All of that began to unravel, however, with Obama’s rise to power. Obama’s promise to withdraw US forces from Iraq meant that the US would soon cease to serve as Iraq’s power broker.
And so, in the final year of the US deployment in Iraq, Prime Minister Nouri al-Maliki repositioned himself as an enemy of the US’s military presence in Iraq. He refused to sign a status of forces agreement with the US. And at the end of 2011, just ahead of the US withdrawal, Maliki forced Iraq’s Sunni Vice President Tariq al-Hashimi to flee to Kurdistan ahead of an arrest warrant issued by the Maliki-controlled Interior Ministry.
The situation in Iraq, and in Ukraine – as well as in Iran, Egypt, Tunisia, Libya, Yemen and beyond – makes clear that Obama has killed America’s freedom agenda. And that isn’t all. Obama doesn’t simply neglect democratic forces in favor of authoritarian regimes. In country after country, under his leadership the US sides with anti-American forces of authoritarianism against pro-American forces, whether they are liberals or authoritarians.
Many Americans, who rightly rue Obama’s betrayal of America’s allies, wish to see a reinstatement of George W. Bush’s freedom agenda. For them, Khodorkovsky’s message must serve as a warning.
Bush called the battle in Iraq “Operation Iraqi Freedom.” He called the battle in Afghanistan “Operation Enduring Freedom.” But what the resurgence of al-Qaida in Iraq and the Taliban in Afghanistan make clear is that true promotion of freedom cannot be a simple slogan. A yearning for freedom cannot be imported to an indifferent or hostile society.
Khodorkovsky concluded his remarks with what he considered the most important lesson he learned during his prolonged confinement. “The main lesson that I have drawn [is]: Don’t push your fellow citizens – be they opponents, or in power, or in the opposition – into a corner. No matter what, you have to live in the same country.
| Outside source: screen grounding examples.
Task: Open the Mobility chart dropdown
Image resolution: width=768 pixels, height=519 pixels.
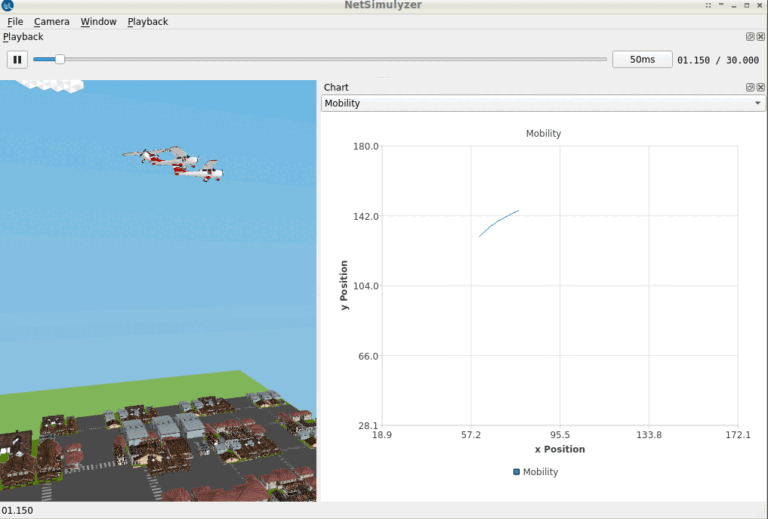Action: (542, 103)
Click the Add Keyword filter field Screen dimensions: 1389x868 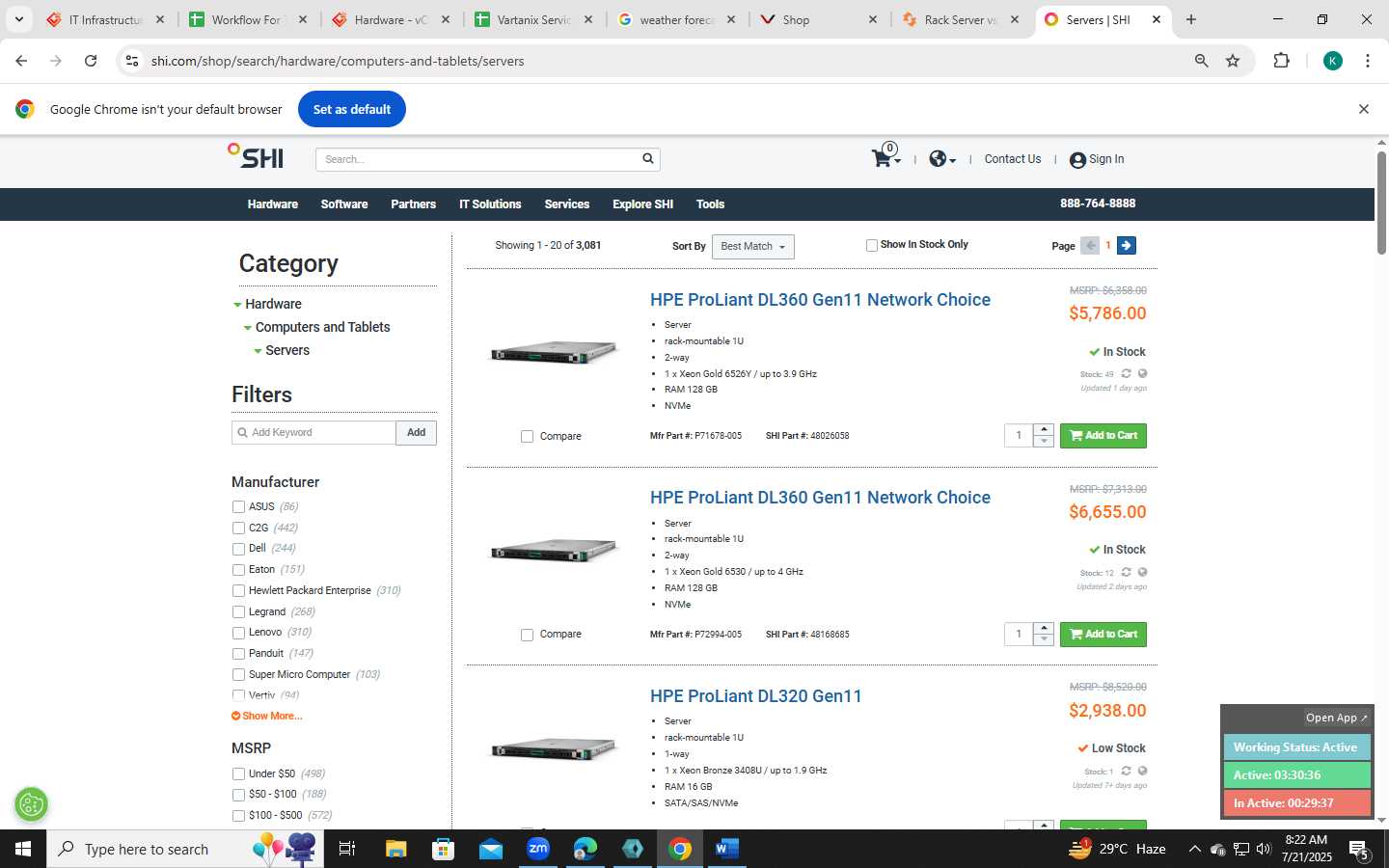click(x=313, y=433)
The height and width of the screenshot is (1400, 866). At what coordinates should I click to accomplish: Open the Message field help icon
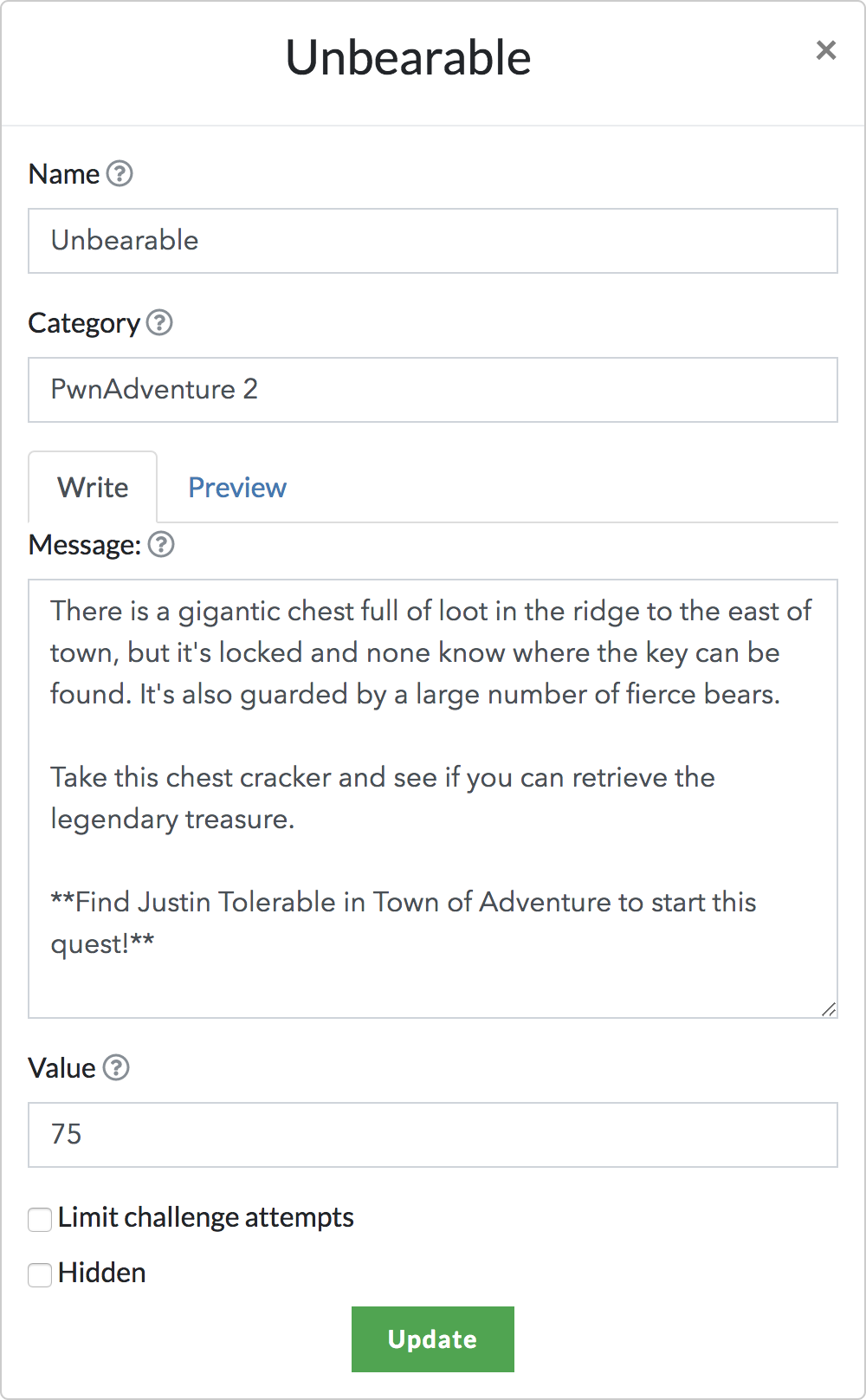click(x=161, y=545)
Tolerance, full stop.”
Supporting the Green Revolution in Iran in 2009, and the protesters in Kiev today would have been no-brainers if the Obama administration had the slightest inclination to cultivate US allies and the cause of freedom more generally. Both the Iranian democracy activists then and the Ukrainian protesters today demonstrated through their actions that they do not seek the mere overthrow of unrepresentative, repressive governments. They seek freedom, and are willing to work for it. All the Iranians needed then, and all the Ukrainians ask for today, is assistance from foreign powers, just as George Washington’s Continental Army required French assistance to defeat the British Empire.
While those are easy cases to understand, the lesson of Putin’s Russia and of post-Saddam Iraq is that freedom doesn’t sprout from thin air. The only way to plant democracy in nations unfamiliar with the habits of liberty is to cultivate them, relentlessly and unapologetically, over time.
If you want partners in freedom in countries where neither partners nor freedom is easily found, you have to help people who want both. You have to train them, and finance them, and help them to become significant political forces.
Otherwise, at best you will do nothing more than replace a dictator with a dictator, and at worst, you will empower your worst enemies, as is arguably now happening in Afghanistan and Iraq.